## WORK INSTRUCTION
Taking the entries below from the top, restate each line exactly and end with the line containing "1024x423 pixels.".

+++++

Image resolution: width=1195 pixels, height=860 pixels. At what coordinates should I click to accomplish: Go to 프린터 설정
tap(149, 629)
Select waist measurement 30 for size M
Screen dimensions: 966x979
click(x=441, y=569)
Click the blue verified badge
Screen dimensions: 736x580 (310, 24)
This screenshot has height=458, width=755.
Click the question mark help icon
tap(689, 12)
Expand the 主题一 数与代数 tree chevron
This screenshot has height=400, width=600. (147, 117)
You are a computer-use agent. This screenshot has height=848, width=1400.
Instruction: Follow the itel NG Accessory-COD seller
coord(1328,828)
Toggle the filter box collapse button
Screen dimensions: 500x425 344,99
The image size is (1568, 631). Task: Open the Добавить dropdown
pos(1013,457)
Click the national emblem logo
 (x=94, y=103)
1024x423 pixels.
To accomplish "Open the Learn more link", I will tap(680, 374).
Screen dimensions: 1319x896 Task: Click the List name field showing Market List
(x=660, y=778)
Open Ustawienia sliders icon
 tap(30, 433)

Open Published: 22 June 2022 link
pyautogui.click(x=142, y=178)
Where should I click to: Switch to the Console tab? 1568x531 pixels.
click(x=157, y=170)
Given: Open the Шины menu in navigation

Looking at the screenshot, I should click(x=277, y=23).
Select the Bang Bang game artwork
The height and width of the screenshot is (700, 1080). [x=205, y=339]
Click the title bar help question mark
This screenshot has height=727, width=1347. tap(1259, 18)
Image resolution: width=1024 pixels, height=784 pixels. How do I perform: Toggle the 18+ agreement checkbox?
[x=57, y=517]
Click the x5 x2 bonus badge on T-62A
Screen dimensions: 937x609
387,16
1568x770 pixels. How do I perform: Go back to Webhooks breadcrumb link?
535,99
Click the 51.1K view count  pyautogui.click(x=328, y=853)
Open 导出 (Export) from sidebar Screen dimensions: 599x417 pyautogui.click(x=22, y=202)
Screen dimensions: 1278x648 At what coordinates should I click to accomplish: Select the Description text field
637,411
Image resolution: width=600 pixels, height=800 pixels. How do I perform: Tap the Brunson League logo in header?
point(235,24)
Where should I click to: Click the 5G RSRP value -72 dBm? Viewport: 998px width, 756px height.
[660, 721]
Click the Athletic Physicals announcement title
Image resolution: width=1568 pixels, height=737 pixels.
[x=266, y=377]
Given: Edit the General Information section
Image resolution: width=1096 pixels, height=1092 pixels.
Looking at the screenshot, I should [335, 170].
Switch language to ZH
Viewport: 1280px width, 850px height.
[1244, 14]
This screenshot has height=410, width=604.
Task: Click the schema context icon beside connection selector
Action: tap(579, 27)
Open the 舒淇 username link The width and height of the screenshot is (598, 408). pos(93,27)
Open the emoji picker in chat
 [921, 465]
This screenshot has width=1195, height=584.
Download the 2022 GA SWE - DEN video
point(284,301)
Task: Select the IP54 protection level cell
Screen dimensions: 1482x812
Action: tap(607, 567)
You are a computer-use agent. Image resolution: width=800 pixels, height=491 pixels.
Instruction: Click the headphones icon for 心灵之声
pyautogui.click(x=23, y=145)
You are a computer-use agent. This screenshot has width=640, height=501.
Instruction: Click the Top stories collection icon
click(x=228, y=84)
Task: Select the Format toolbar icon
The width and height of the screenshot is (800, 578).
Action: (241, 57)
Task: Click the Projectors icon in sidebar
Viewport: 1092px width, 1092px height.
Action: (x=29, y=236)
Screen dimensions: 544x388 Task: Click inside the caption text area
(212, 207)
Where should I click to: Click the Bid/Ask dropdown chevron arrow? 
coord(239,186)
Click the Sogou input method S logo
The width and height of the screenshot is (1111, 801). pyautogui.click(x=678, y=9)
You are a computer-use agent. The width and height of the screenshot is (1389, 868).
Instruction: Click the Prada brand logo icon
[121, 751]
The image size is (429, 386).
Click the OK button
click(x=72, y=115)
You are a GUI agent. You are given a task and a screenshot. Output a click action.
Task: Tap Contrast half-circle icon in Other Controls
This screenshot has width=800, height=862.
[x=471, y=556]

+++++

## TASK ANSWER
Image resolution: width=1195 pixels, height=860 pixels. At what coordinates should I click to accomplish: Go to 프린터 설정
tap(149, 629)
Select waist measurement 30 for size M
Screen dimensions: 966x979
click(x=441, y=569)
Click the blue verified badge
Screen dimensions: 736x580 (310, 24)
This screenshot has height=458, width=755.
Click the question mark help icon
tap(689, 12)
Expand the 主题一 数与代数 tree chevron
This screenshot has height=400, width=600. (147, 117)
You are a computer-use agent. This screenshot has height=848, width=1400.
Instruction: Follow the itel NG Accessory-COD seller
coord(1328,828)
Toggle the filter box collapse button
Screen dimensions: 500x425 344,99
The image size is (1568, 631). Task: Open the Добавить dropdown
pos(1013,457)
Click the national emblem logo
 (x=94, y=103)
1024x423 pixels.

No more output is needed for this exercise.